-- Opening Marker --

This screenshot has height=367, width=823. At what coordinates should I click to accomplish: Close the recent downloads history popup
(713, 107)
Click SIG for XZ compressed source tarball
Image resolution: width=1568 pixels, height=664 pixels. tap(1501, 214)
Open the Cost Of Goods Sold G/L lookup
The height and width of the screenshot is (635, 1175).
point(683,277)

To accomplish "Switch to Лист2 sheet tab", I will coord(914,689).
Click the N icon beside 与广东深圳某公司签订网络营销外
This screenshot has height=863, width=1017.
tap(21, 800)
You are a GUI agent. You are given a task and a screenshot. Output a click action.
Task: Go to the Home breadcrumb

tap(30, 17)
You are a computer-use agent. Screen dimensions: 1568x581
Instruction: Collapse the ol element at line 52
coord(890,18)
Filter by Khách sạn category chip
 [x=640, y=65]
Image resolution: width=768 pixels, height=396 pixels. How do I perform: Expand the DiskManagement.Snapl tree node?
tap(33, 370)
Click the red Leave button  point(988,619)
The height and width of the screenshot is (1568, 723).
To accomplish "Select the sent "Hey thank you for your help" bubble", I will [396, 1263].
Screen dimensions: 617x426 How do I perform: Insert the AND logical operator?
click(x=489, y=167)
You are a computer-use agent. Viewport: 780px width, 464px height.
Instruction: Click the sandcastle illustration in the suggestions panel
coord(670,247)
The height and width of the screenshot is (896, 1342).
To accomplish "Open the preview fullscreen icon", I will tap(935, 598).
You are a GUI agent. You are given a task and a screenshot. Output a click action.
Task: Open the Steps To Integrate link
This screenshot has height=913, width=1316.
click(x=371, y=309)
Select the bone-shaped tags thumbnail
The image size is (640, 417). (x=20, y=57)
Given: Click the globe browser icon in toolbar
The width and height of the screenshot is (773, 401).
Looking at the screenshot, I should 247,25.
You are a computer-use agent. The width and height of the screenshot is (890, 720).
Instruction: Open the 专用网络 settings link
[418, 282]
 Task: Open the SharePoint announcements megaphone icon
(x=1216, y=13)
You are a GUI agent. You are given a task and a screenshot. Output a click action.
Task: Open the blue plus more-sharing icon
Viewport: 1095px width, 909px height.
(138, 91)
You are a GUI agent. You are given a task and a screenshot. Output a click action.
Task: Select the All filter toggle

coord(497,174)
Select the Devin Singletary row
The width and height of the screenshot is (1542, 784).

-- Closing Marker --

__What is being asked__: From the line with "Viewport: 1095px width, 909px height." to the last line of the material, give every line again exactly, and only those lines.

__Solution for this exercise__:
Viewport: 1095px width, 909px height.
(138, 91)
You are a GUI agent. You are given a task and a screenshot. Output a click action.
Task: Select the All filter toggle

coord(497,174)
Select the Devin Singletary row
The width and height of the screenshot is (1542, 784).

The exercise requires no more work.